Task instructions:
Word for word, restate each entry in the listing below.

Given data:
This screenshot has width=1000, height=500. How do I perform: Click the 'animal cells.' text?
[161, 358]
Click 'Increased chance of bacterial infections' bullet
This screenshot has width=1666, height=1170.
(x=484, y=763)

Your response:
This screenshot has width=1000, height=500. How do I perform: Click the 'animal cells.' text?
[161, 358]
Click 'Increased chance of bacterial infections' bullet
This screenshot has width=1666, height=1170.
(x=484, y=763)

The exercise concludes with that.